Calculating the resting position of a rigidbody.

What is the easiest way to calculate the resting transformation of an object with a rigidbody attached to it?

Currently, I have to position the object just over the terrain, then when the scene starts, you see it drop into place.

I’d like to not see it drop when the scene is initialized.

My current idea is to wait for all objects to drop before showing the scene, but I’d prefer something less hacky.

Okay, I’ve found a solution to this from Orient vehicle to ground normal (terrain hugging) - Questions & Answers - Unity Discussions

It isn’t the most straightforward solution, but I can use it for more than just initialization. Currently, I am using it in my character controller.
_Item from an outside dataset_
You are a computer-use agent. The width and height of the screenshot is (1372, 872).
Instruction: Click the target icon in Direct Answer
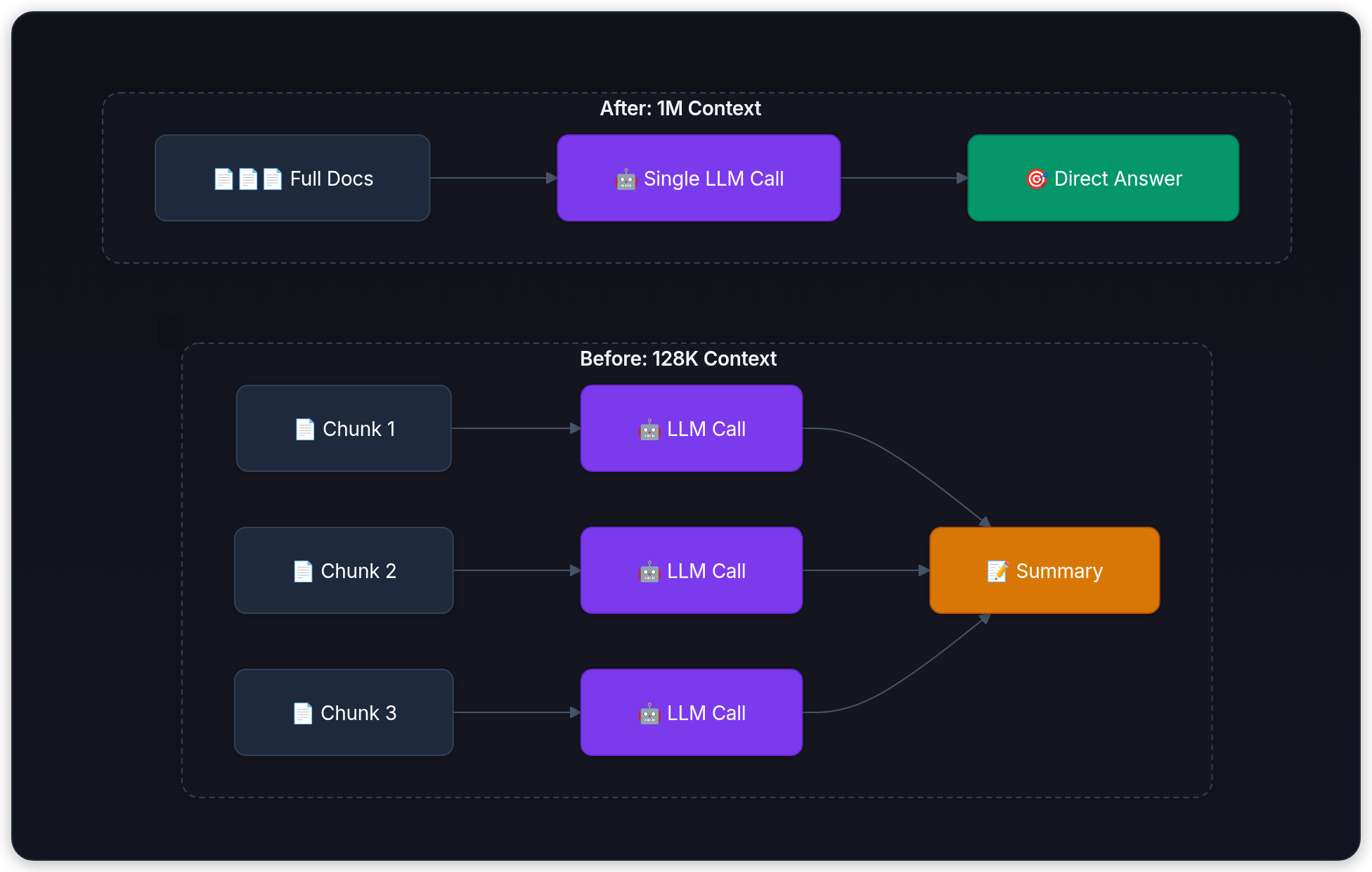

I don’t actually need the rigidbody with this solution, so I’ve disabled it for now. Also, this could probably use a few optimizations, but it works for now.

Vector3 GetUpVector()
{
    // quad is an invisible rectangle denoting the four corners of the base
    MeshCollider collider = quad.GetComponent<MeshCollider>();

    // ensure we are above the terrain so the hit tests work
    transform.position += Vector3.up * 5;
    Vector3 backLeft = quad.transform.TransformPoint(collider.sharedMesh.vertices[3]);
    Vector3 backRight = quad.transform.TransformPoint(collider.sharedMesh.vertices[0]);
    Vector3 frontLeft = quad.transform.TransformPoint(collider.sharedMesh.vertices[1]);
    Vector3 frontRight = quad.transform.TransformPoint(collider.sharedMesh.vertices[2]);

    RaycastHit lr, rr, lf, rf;
    Vector3 upDir = Vector3.up;
    int layerMask = LayerMask.GetMask(new[] { "Terrain" });

    bool overTerrain = Physics.Raycast(backLeft + Vector3.up,
                                       Vector3.down, out lr, layerMask)
        && Physics.Raycast(backRight + Vector3.up, Vector3.down, out rr, layerMask)
        && Physics.Raycast(frontLeft + Vector3.up, Vector3.down, out lf, layerMask)
        && Physics.Raycast(frontRight + Vector3.up, Vector3.down, out rf, layerMask);

    if (overTerrain)
    {
        upDir = (Vector3.Cross(rr.point - Vector3.up, lr.point - Vector3.up) +
                 Vector3.Cross(lr.point - Vector3.up, lf.point - Vector3.up) +
                 Vector3.Cross(lf.point - Vector3.up, rf.point - Vector3.up) +
                 Vector3.Cross(rf.point - Vector3.up, rr.point - Vector3.up)
        ).normalized;
    }

    // Move back to the starting position
    transform.position += Vector3.down * 5;

    return upDir;
}

Quaternion GetPredictedForwardQuaternion()
{
    // temporarily orient the object and calculate the up vector
    Quaternion origRot = transform.rotation;
    transform.rotation = Quaternion.LookRotation(camera.forward, Vector3.up);
    Vector3 up = GetUpVector();
    transform.rotation = origRot;

    // get the forward vector and create a new quaternion
    Vector3 forward = Vector3.ProjectOnPlane(camera.forward, up).normalized;

    return Quaternion.LookRotation(forward, up);
}

void DropToTerrain()
{
    MeshCollider collider = quad.GetComponent<MeshCollider>();

    // Ensure we are above the terrain.
    transform.position += Vector3.up * 5;
    Vector3 backLeft = quad.transform.TransformPoint(collider.sharedMesh.vertices[3]);
    Vector3 backRight = quad.transform.TransformPoint(collider.sharedMesh.vertices[0]);
    int layerMask = LayerMask.GetMask(new[] { "Terrain" });

    RaycastHit lr, rr;

    // One of these corners will be one of the 3 that are touching the ground
    if (Physics.Raycast(backLeft, Vector3.down, out lr, layerMask)
        && Physics.Raycast(backRight, Vector3.down, out rr, layerMask))
    {
        transform.position += Vector3.down * Mathf.Min(lr.distance, rr.distance);
    }
}